→ **Explore the material**
1) According to the marijuana legalization review, what yearly untaxed dollar amount does Lee give for California's pot crop?
2) Continue the marijuana legalization review from the point where it stops.

→ **Provided passage**
********************

Smoke Signals, by Martin Lee, is more of a social history, detailing every medical, scientific, and pop-culture fact about cannabis he can stuff into the binding. (The slang word “roach,” for example, derives from the song La Cucaracha, about a stoned soldier.) Lee also imagines a bright, legal, lucrative future for weed. Unfortunately, you’d have to be smoking something good to imagine it’s that simple. The economic rationalization is perfectly timed, but neither author seems to recall that ending Prohibition did not end the Great Depression.
These book ideas likely found eager mainstream publishers in 2010, when California, which legalized medical marijuana in 1996, was weighing a ballot initiative known as Prop 19 to essentially make pot as legal as alcohol. The state’s budget was in shambles, unemployment was high, and a quarter of state residents had no health insurance. Lee notes the yearly untaxed dollar amount of the state’s pot crop: $13.8 billion. Proponents pushed the economic angle hard, releasing TV ads promising “billions of dollars for local communities.” Yet Lee and Fine underestimate a key cultural force in the country that cares little about pot’s potential to restore jobs—that is, the powerful, not-in-my-backyard crowd that argues marijuana is essentially a gateway drug to the end times. In their ads, Prop 19’s foes used images of wrecked school buses to hammer home their argument. More important, the authors fail to see what voters in California apparently did when they eventually defeated Prop 19: The economic argument is voodoo ganjanomics.
Sure, the state could save funds by not fighting the pot trade and raise funds by taxing it, but high tariffs on weed would likely create black markets in need of crime fighters, thus cutting into the savings. And since pot is already basically legal in the state—the sheriff in Fine’s book estimates that only 5 percent of prescriptions are truly medically needed—private-sector job growth might prove inconsequential. Another problem: Small-time ganjapreneurs, including those in Mendocino, were quietly against Prop 19, fearing that legalization would cause a supply surge, with scores of new plantings driving bud prices into the ground. That effect would be even more considerable on a national level. Beau Kilmer, a Rand Corp. researcher who has studied the potential economic effects of marijuana legalization, writes that if farmers nationwide were able to farm pot outdoors and in greenhouses, “a ‘joint’ might cost pennies rather than dollars.”

********************

→ **Material provided**

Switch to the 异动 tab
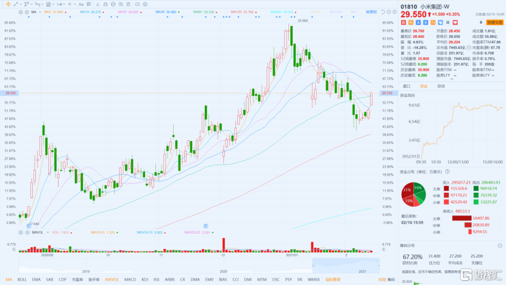The image size is (506, 285). tap(441, 86)
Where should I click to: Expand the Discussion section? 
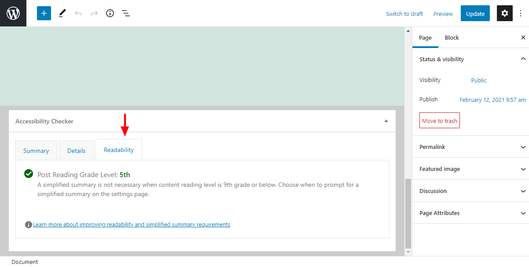[x=523, y=191]
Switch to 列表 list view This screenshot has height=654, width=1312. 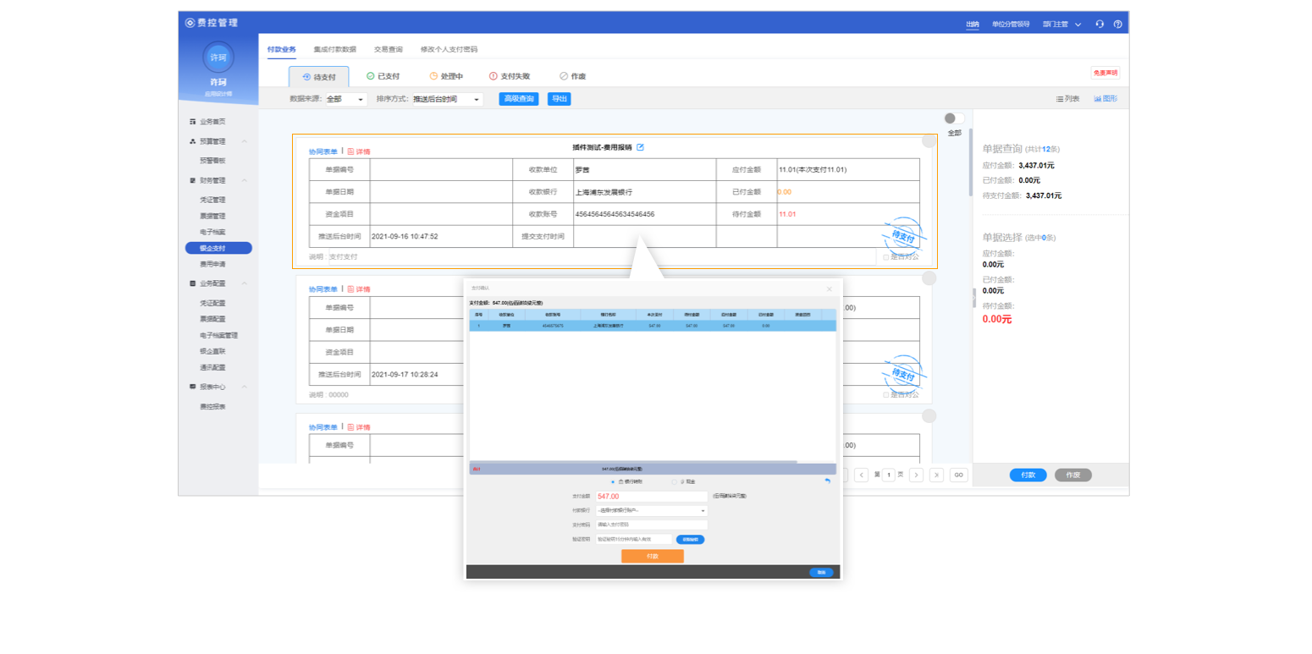[1067, 99]
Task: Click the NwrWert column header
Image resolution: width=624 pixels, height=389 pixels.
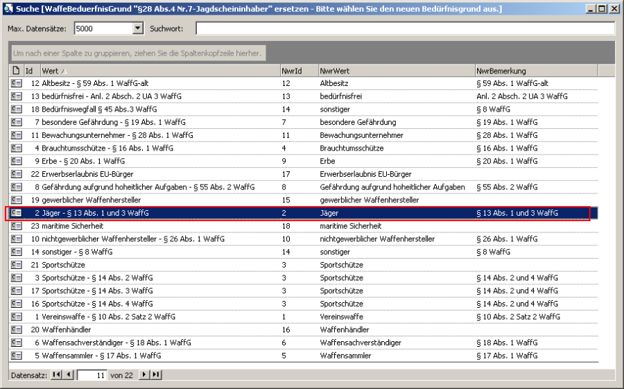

********************

→ **Exercise results**
1) $13.8 billion.

2)
Not only did America’s first big pot legalization vote go up in smoke, but so did the movement’s supposed ally in the White House. Obama the pot smoker has turned out to be Obama the narc. Gil Kerlikowske, the nation’s drug czar, has left little room for doubt: “Legalization is not in the president’s vocabulary, nor is it in mine.”
That makes for some unhappy endings. Lee, in Smoke Signals, calls the past year or so a “period of retrenchment,” describing a “green light strobing” from Washington to crack down on medicinal pot programs. One of the localities feeling the wrath of the federal government was Mendocino County, where Fine spent a year reporting. He writes that the U.S. Department of Justice threatened lawsuits against county officials if they didn’t stop permitting the growers to cultivate pot. By a 4-1 vote, the County Board of Supervisors gutted the program.
Fine remains convinced that this was a failure of political will, not reason. The last paragraph of his book cites the cost of America’s war on drugs in 2011 alone: almost $36 billion. “That’s a number,” he writes, “that could balance a few budgets.” Problem is, only a small amount of drug-fighting money is spent on marijuana. More important, the current U.S. budget shortfall is $974 billion. There is no stimulus in getting high.